To tell the story, Autodesk invited several individuals on the cutting edge:

  • E.J. Sabathia of Moon Express: “I don’t work for a government agency … I’m making a robot that will go to the moon.”
  • Jeff McCann of Because We Can: A husband-and-wife design/build studio that rarely creates drawings, because they go from model to 3D objects using an inexpensive CNC router from ShopBot. They are growing rapidly doing custom kiosks, office furniture, and soon whole buildings.
  • Mark Hatch, CEO of TechShop: “For the price of a bad Starbucks addiction you can change the world.” Hatch says his goal is to harness the untapped resource of time and talent available in the free time of the professional class. Using the “cheap, easy, and powerful” tools available for rent at TechShop, Hatch says people are launching products in days or weeks; an inventor no longer needs the resources of a large company and its factories to make a difference. One TechShop user went from an idea for a new iPad cover to $1 million in sales in less than 90 days.
  • Chris Anderson, Editor-in-Chief of WIRED Magazine: Anderson’s grandfather invented automated lawn sprinklers that ran off a timing mechanism. He sold his idea to a big manufacturer because it was the only way his product could get to market. Anderson decided to try a 21st Century equivalent, and gathered a few friends. They came up with OpenSprinkler, an open-source Web-enabled sprinkler valve controller.

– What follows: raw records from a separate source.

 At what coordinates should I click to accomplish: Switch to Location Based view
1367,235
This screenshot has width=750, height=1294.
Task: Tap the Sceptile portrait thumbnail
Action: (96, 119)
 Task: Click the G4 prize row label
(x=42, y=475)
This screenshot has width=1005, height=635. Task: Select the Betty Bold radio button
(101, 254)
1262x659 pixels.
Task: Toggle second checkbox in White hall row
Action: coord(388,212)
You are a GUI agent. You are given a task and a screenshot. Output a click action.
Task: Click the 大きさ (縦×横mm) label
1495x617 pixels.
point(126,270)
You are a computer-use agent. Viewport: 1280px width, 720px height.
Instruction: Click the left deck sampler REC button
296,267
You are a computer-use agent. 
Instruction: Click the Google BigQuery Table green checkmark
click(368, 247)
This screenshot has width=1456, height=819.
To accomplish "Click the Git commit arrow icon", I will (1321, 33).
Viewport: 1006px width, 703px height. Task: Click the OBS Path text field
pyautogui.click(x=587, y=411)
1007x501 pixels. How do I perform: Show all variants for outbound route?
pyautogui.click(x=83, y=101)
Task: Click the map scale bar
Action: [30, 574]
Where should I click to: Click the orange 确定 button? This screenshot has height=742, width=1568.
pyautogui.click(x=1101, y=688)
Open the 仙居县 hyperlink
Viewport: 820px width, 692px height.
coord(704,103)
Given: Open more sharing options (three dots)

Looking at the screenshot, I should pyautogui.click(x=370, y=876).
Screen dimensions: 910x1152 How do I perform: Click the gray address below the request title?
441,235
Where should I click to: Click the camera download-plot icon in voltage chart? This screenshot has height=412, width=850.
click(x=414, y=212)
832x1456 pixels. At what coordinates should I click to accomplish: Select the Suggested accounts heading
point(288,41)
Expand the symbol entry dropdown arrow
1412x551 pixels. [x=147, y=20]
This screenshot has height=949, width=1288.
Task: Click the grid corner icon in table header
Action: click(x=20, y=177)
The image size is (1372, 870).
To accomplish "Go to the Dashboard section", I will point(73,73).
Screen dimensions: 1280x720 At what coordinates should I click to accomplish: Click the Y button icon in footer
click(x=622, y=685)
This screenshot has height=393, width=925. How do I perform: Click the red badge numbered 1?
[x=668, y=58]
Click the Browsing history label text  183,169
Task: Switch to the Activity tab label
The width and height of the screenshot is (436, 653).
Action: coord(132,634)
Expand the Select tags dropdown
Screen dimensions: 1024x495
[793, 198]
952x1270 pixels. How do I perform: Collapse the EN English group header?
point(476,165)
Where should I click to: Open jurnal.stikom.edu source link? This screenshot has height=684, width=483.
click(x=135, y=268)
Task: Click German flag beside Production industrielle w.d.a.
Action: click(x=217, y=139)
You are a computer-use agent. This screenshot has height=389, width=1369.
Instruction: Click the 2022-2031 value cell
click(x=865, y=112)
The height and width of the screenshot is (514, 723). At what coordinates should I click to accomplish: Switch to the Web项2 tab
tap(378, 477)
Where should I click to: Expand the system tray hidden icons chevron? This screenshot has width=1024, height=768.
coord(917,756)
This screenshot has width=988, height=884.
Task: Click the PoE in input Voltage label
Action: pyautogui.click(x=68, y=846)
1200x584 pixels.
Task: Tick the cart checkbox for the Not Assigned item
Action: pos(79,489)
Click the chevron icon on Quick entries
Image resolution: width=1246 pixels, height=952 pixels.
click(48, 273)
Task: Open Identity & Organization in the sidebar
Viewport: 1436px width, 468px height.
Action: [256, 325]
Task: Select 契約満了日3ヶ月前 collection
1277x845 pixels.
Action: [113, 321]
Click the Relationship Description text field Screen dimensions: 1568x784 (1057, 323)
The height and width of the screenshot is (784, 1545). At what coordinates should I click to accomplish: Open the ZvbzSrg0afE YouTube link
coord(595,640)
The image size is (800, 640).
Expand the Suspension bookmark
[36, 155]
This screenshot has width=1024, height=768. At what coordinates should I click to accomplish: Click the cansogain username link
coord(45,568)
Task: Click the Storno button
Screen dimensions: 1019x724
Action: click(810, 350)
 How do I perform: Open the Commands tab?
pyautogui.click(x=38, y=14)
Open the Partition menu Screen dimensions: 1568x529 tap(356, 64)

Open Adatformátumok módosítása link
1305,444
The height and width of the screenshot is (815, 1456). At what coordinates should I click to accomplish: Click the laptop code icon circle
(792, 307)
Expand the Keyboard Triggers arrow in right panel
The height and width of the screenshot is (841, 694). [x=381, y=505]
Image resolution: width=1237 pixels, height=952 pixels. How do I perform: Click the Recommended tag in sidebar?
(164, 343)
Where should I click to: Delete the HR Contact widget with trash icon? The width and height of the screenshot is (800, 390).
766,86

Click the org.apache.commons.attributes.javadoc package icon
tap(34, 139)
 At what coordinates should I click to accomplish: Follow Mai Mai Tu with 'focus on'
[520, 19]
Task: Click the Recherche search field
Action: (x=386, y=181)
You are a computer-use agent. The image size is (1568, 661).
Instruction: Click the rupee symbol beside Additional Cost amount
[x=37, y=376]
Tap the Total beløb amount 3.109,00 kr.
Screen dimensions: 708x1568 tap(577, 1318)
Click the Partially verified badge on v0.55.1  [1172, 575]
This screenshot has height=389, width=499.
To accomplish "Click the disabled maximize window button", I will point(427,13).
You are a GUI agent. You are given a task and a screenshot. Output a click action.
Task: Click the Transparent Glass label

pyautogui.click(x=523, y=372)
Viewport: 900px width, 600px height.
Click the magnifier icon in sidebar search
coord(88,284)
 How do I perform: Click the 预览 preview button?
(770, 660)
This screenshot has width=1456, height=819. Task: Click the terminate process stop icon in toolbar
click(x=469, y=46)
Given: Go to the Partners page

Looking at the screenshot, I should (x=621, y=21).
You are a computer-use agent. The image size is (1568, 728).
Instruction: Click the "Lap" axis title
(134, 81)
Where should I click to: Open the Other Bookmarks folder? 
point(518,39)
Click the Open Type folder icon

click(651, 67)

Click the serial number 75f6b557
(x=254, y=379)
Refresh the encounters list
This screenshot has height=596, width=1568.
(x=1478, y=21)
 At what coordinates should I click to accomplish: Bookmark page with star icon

Anderson says today tools are available which allow people to identify a problem that intrigues them and create something that makes a difference, without waiting for a big corporation to decide there is a market for a device. Anderson says the last decade was about finding new social and innovation models on the web; the next decade will be about applying them in the real world.

What’s the angle?

So what’s Autodesk’s interest in all this? As CEO Carl Bass pointed out, Autodesk is a tool maker, and it wants to be the toolmaker of choice for this revolution. Over the past 12 months Autodesk has released a wide variety of apps and desktop tools that are free or incredibly cheap, to seed this new market of makers. None of these products have cannibalized its sales of professional tools to its existing user base; instead they are taking the Autodesk brand into new places. There are priceless lessons to be learned, Bass says, from having a 10-year-old user of Autodesk 123D Catch point out shortcomings or request new features. (Regular readers know Autodesk 123D Catch by its Autodesk Labs name, Project PhotoFly.)